I hung out with/talked to two non-family people this weekend. Human people! o.O Woah... This may seem to some like a low-key, boring weekend if you're used to partying, or are in college. The thing is, ever since I found out what was making me sick and started having to cope with treatment and my special needs (as opposed to simply shoving through pretending to be normal), I've become more and more of a recluse. In high school I was constantly sick to my stomach and automatic-behavioring my way through everything including hanging out with my friends. Then my first year of college I found out about Celiac's. Explaining my special diet to everyone around me sucked. When you tell people who haven't heard of it before and explain the key points to them, they inevitably say one of about five completely moronic things:

1. Oh my gosh, how terrible!! D: Your life is so hard!! (Like I need to hear that from some schmuck who doesn't know me or my life at all...)
2. Did you say you can't eat meat? (Having misheard "wheat" XD)
3. I can't believe you can actually cut all that out of your diet!! I could never do that!!! (Trust me, if gluten caused you physical pain, you wouldn't have a hard time letting it go.)
4. If you eat a cookie, that means you could die??? (XD It's not an allergy like those people in the news who are killed by traces of peanuts.)
5. Oh! I know what you mean!! I have a minor allergy to -insert random food item here- and can only eat five cups of it before my scalp itches minorly!! I usually just ignore it though. :D (Oh yeah- obviously you know what a life-changing diet is like. XD)
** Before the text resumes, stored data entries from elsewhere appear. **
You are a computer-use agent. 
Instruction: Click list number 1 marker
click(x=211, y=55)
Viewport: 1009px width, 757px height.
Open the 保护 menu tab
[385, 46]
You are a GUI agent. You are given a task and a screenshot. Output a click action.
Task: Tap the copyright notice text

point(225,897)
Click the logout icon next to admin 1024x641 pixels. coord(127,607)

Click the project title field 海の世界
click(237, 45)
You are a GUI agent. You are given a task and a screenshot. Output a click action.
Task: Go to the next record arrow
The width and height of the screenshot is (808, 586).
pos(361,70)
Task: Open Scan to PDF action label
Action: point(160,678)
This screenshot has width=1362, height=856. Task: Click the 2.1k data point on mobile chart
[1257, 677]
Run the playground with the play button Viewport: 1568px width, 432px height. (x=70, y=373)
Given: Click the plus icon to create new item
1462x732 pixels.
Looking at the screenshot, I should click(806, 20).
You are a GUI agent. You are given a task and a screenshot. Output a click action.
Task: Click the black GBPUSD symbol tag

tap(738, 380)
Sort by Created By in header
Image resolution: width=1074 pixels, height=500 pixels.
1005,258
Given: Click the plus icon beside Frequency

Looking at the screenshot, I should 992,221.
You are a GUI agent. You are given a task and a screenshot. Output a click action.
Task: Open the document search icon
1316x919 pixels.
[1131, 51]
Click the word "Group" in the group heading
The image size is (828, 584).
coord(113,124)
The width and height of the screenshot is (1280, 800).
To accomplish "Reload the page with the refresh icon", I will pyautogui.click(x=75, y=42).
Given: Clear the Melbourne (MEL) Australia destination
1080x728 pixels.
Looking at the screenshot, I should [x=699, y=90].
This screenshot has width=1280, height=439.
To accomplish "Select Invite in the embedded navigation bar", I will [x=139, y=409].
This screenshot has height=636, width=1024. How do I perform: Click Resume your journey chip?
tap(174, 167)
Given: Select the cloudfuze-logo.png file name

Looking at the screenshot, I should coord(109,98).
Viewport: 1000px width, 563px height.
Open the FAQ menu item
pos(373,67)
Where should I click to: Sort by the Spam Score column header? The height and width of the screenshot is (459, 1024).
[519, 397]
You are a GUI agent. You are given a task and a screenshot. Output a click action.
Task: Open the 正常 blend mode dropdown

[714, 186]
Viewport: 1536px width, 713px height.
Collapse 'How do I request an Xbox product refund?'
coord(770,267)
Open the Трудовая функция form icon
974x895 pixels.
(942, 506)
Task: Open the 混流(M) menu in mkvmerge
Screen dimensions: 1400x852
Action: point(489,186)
After a couple of years of this, I just plain got tired of explaining it. So I just stopped telling people and stuck to friends who already knew and had lived with me through the changes. It didn't help that by that time, I also knew I had Narcolepsy and was on Xyrem, which has its own life changes that go with it. For those years I had to go to bed at a consistent time every night (otherwise my stomach and alertness were completely messed up the next day and sometimes the day after as well). This meant no surprise staying up, which is really tough on someone college-aged when most serious talking and socializing happens at night. It also caused generalized anxiety in me at the higher dose I was on, which, believe me, doesn't help in social situations. Those combined with culture shock after returning to America from Japan kept me completely isolated for my last year of college.

Luckily, returning to my hometown after graduation meant I had old friends who required no explaining nearby. A lower dose of Xyrem also helped me gain somewhat of a social life back, plus getting on a much-needed antidepressant for the first time in my life. I still kept to myself at art classes and in public and avoided explaining either illness as much as I could. Slowly I developed a better strategy than launching into a detailed explanation at a moment's provocation or avoiding the subject completely- instead I compromised by explaining one symptom at a time on a need-to-know basis. For example, when invited to eat with someone I would make it clear I needed to be the one to choose the restaurant or food choice. When falling asleep in class I would explain to other students that I was tired and needed a nap. So in this way as people came to know me, they came to know my needs and quirks, and slowly understood I wasn't normal.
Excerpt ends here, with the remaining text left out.